On his first day of congressional confirmation hearings, Supreme Court nominee Judge Neil Gorsuch stated his firm belief the Second Amendment is the “law of the land”.
Judge Gorsuch faced a number of second amendment questions during the first day’s hearing from Senator Dianne Feinsten (D-CA), a liberal Senator from California notorious for making incendiary claims regarding both gun owners and gun rights. In keeping with her evident belief that the constitution can be interpreted as needed to conform to current societal trends, Feinstein asked Judge Gorsuch if he thought the Second Amendment was “unclear” or “in need of clarification”. Judge Gorsuch, however, responded that the Heller decision on the Second Amendment was “the law of the land.”
The Heller Decision
The District of Columbia v. Heller (554 U.S. 570 – 2008), was a landmark gun rights case brought before the United States Supreme Court, in response to a lower court ruling that effectively banned handguns in the nation’s capital. In 2008, the Supreme Court ruled that the Second Amendment to the United States Constitution applied to federal enclaves such as the capital, and that it protects an individual’s right to possess a firearm for lawful purposes, such as self-defense within the home.
The Supreme Court decision in the Heller case struck down a long-standing Washington D.C. handgun ban in a 5-4 split decision, with the late Justice Antonin Scalia writing the majority court opinion. Referring to the efforts of anti-gun proponents such as Feinstein to dismiss or trivialize the constitution as out-dated, Scalia stated, “Undoubtedly some think that the Second Amendment is outmoded in a society where our standing army is the pride of our nation, where well-trained police forces provide personal security and where gun violence is a serious problem…. That is perhaps debatable, but what is not debatable is that it is not the role of this court to pronounce the Second Amendment extinct.”
In addition to Justice Scalia, the Heller decision was supported by Chief Justice John Roberts, as well as Justices Samuel Alito, Clarence Thomas, and Anthony Kennedy.
Judge Gorsuch’s responses applauded by President Trump
The 2008 Heller decision constituted a devastating blow to anti-gun liberals such as Senator Feinstein, who have maintained for years that the second amendment did not apply to individuals, but only to government-authorized military units. When asked by Feinstein during the confirmation hearing if he agreed with the Supreme Court’s decision in the Heller case, Gorsuch responded with a succinct and unambiguous, “Whatever is in Heller is the law, and I follow the law.”
Judge Gorsuch is the kind of judge we need on #SCOTUS – someone with a brilliant legal mind & a commitment to constitutional principles. – President Donald Trump
President Trump praised the judge’s clear commitment to upholding the constitution, tweeting, “Judge Gorsuch is the kind of judge we need on #SCOTUS – someone with a brilliant legal mind & a commitment to constitutional principles.”

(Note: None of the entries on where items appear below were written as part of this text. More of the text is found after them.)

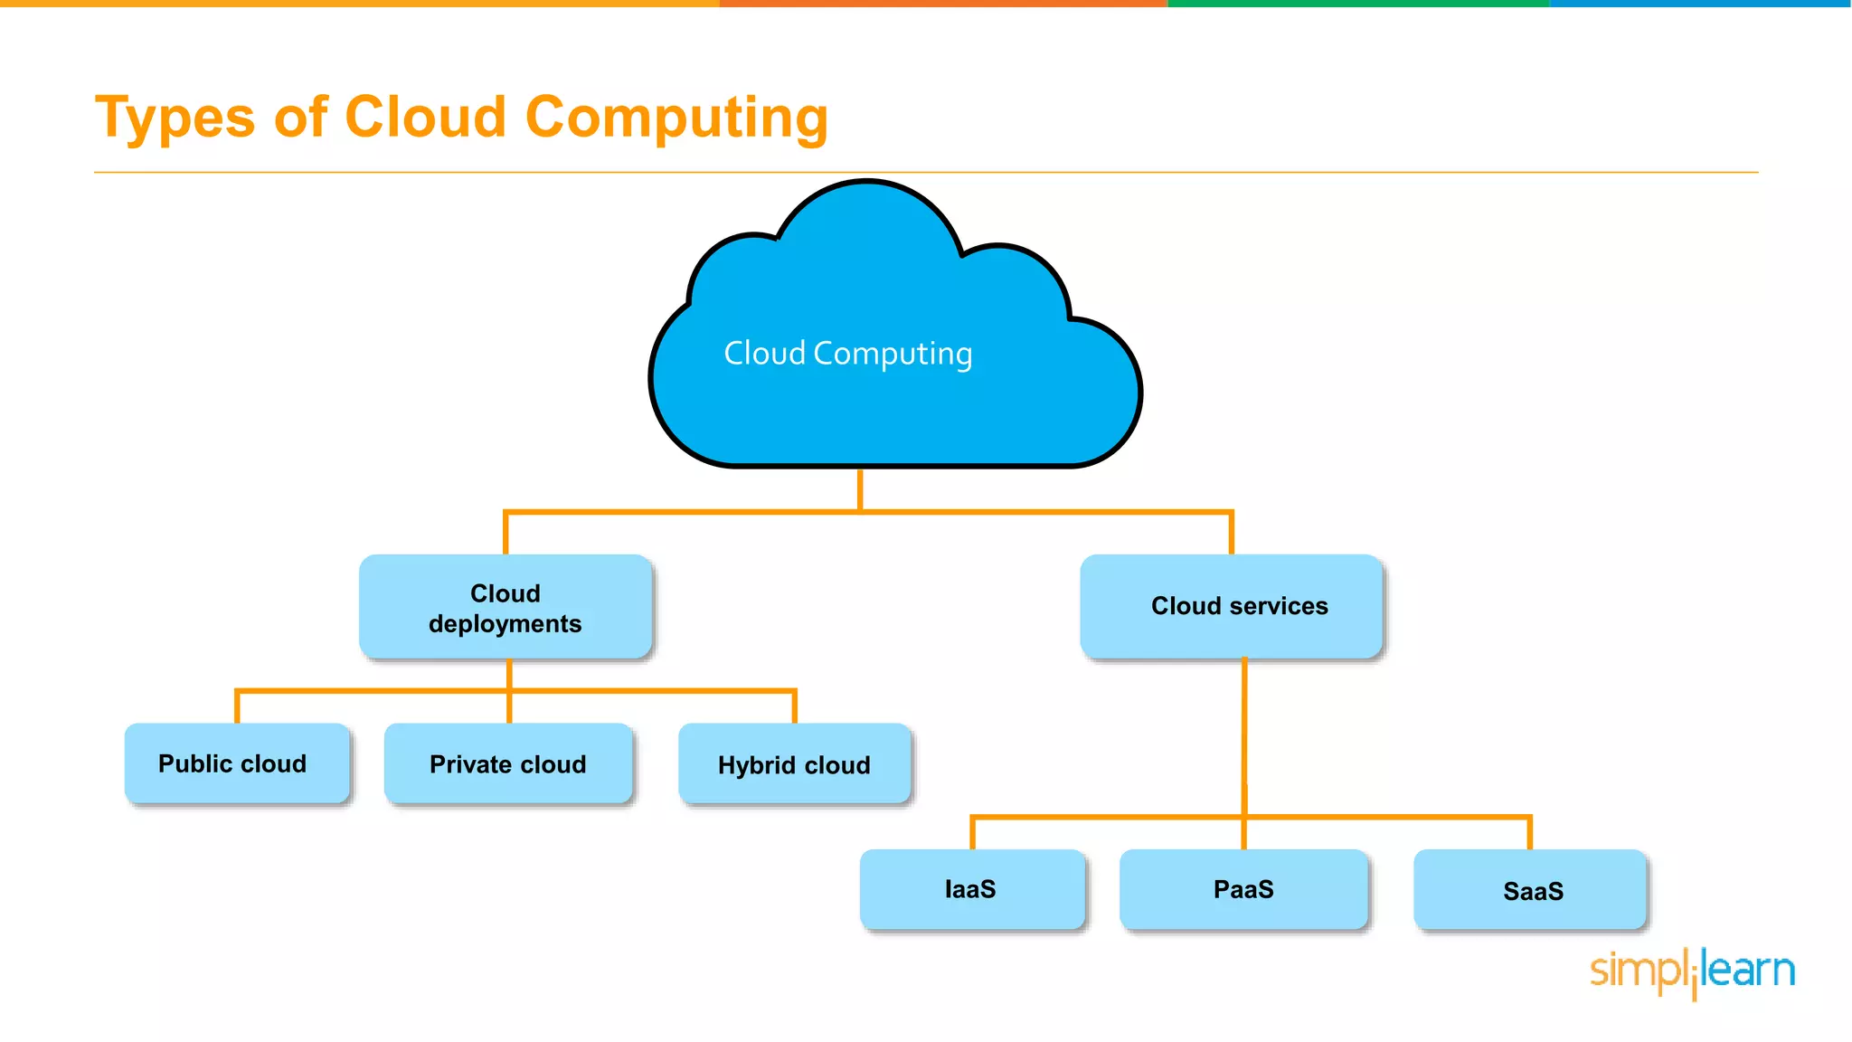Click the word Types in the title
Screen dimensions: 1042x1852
tap(175, 118)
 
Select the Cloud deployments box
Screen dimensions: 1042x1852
tap(506, 607)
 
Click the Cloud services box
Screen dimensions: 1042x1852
tap(1232, 606)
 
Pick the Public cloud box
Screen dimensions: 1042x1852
tap(237, 763)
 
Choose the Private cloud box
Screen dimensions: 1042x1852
tap(508, 764)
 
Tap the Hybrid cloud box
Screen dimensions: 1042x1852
tap(794, 765)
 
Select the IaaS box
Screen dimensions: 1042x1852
tap(972, 889)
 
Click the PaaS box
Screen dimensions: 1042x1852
tap(1243, 889)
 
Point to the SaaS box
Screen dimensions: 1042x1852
tap(1530, 891)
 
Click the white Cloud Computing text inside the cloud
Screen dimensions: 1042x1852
tap(847, 354)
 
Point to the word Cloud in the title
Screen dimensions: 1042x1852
tap(425, 118)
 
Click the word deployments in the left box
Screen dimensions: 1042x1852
tap(505, 624)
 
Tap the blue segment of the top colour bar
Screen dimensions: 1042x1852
tap(1700, 4)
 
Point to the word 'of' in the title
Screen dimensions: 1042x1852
tap(300, 118)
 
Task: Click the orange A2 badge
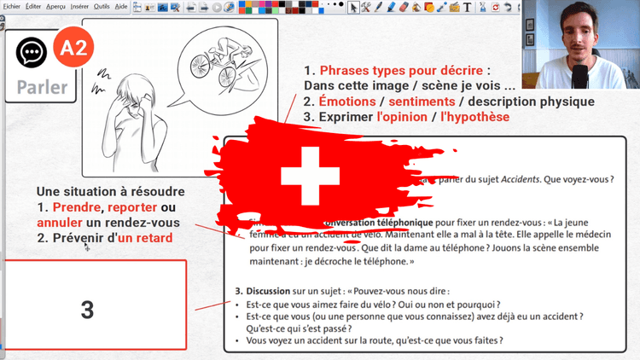point(73,49)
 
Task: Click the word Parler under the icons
point(41,87)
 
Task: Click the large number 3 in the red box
point(87,309)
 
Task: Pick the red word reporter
point(131,207)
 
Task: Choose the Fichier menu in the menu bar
point(12,6)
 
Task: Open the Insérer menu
point(80,6)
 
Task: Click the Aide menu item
point(121,6)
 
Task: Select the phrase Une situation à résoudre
point(110,192)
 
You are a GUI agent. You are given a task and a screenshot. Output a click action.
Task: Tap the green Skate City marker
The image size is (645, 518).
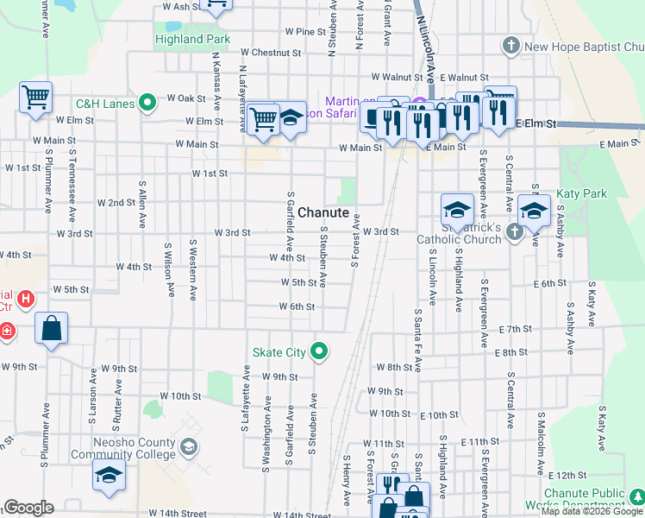tap(320, 351)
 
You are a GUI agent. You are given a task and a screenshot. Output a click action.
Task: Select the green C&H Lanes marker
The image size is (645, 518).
tap(147, 104)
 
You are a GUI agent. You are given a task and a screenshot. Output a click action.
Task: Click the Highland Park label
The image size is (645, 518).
tap(192, 39)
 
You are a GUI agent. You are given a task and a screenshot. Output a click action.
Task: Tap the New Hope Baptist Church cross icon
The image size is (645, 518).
tap(511, 47)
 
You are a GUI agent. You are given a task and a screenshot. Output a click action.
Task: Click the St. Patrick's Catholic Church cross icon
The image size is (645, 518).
tap(514, 231)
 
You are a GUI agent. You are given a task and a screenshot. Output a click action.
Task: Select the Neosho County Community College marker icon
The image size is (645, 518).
tap(189, 447)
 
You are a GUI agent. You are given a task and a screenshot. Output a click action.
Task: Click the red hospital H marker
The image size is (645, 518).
tap(26, 300)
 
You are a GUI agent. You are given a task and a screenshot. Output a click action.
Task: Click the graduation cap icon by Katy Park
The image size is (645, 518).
tap(535, 211)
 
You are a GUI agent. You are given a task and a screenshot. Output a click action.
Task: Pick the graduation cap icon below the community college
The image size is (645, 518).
tap(110, 476)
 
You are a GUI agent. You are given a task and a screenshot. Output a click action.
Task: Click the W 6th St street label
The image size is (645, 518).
tap(297, 306)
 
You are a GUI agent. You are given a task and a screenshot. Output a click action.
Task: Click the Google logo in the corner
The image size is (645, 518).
tap(28, 508)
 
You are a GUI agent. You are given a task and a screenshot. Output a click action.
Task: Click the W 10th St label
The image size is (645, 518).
tap(180, 396)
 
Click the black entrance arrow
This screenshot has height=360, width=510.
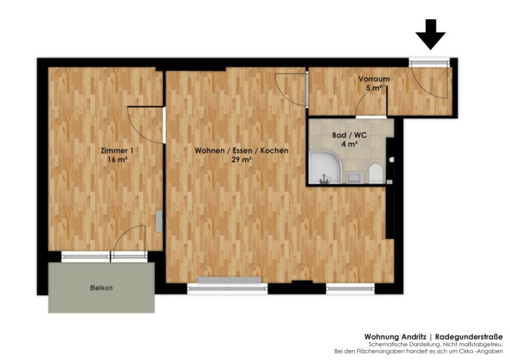point(431,34)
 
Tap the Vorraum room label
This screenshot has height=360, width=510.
point(374,79)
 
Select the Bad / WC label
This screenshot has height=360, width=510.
point(349,135)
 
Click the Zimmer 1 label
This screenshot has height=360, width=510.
point(117,151)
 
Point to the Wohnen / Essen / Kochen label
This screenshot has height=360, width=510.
point(241,151)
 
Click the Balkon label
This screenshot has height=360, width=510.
point(101,288)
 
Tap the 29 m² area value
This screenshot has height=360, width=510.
point(241,160)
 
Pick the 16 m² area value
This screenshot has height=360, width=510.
point(117,160)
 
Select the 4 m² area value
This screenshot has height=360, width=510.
point(350,144)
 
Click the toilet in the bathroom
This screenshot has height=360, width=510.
point(376,173)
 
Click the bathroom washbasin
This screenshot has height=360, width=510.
point(353,177)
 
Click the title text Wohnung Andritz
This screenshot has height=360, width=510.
point(395,337)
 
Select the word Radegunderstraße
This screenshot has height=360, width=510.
point(469,337)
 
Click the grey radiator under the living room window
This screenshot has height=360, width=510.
point(229,280)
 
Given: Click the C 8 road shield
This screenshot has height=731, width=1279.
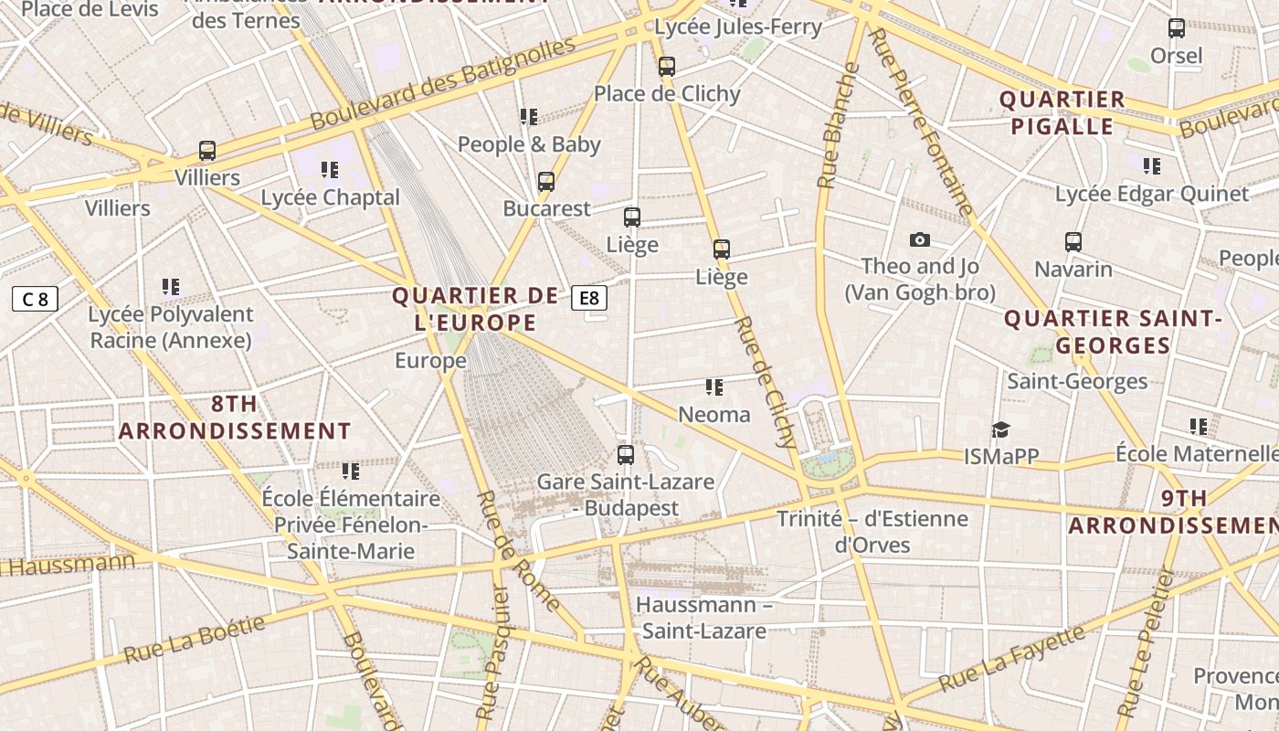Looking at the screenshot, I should pyautogui.click(x=35, y=299).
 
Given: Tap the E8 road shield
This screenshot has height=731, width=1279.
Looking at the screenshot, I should pyautogui.click(x=589, y=298).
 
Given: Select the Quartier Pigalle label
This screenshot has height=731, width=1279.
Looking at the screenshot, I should pyautogui.click(x=1062, y=112).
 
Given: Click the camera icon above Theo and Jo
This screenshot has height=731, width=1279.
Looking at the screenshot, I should pyautogui.click(x=920, y=240).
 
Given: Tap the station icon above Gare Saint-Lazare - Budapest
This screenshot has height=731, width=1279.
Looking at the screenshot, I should pyautogui.click(x=626, y=454).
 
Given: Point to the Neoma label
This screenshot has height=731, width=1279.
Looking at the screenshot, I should pyautogui.click(x=714, y=415).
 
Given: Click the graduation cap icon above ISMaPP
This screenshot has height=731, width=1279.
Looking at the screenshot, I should pyautogui.click(x=1001, y=429).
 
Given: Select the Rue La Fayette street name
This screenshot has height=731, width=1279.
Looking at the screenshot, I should pyautogui.click(x=1011, y=658).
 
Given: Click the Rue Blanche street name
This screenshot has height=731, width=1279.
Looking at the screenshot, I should pyautogui.click(x=839, y=125).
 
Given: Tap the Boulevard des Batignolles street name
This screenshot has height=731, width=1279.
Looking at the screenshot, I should pyautogui.click(x=443, y=83).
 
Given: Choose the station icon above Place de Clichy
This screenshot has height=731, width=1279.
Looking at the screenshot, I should pyautogui.click(x=667, y=66).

Failing in her efforts to persuade Gorsuch to trivialize the court’s majority decision in the Heller case, Feinstein then attempted to call into question Gorsuch’s past praise of both the supporting and dissenting court positions in the Heller case. Feinstein noted that Gorsuch had called both sides of the court positions in Heller “brilliant’ from a legal point of view. Gorsuch, however, refused to be baited, noting that, as a lawyer, he could appreciate a well-drafted legal opinion offered by the minority court justices without agreeing with its premise. Said Gorsuch, he was not there to “grade his bosses work”.
Judge Neil McGill Gorsuch is currently on the United States Court of Appeals for the United States Tenth Circuit Court. On February 1, 2017, President Donald Trump nominated Gorsuch to be an Associate Justice of the U.S. Supreme Court, to fill the seat left vacant following the death of Justice Antonin Scalia.
Gorsuch is a proponent of textualism in statutory interpretation and originalism in interpreting the U.S. Constitution; positions that support the interpretation of a document as its author originally intended it to be interpreted, not based on popular trends or capricious public moods.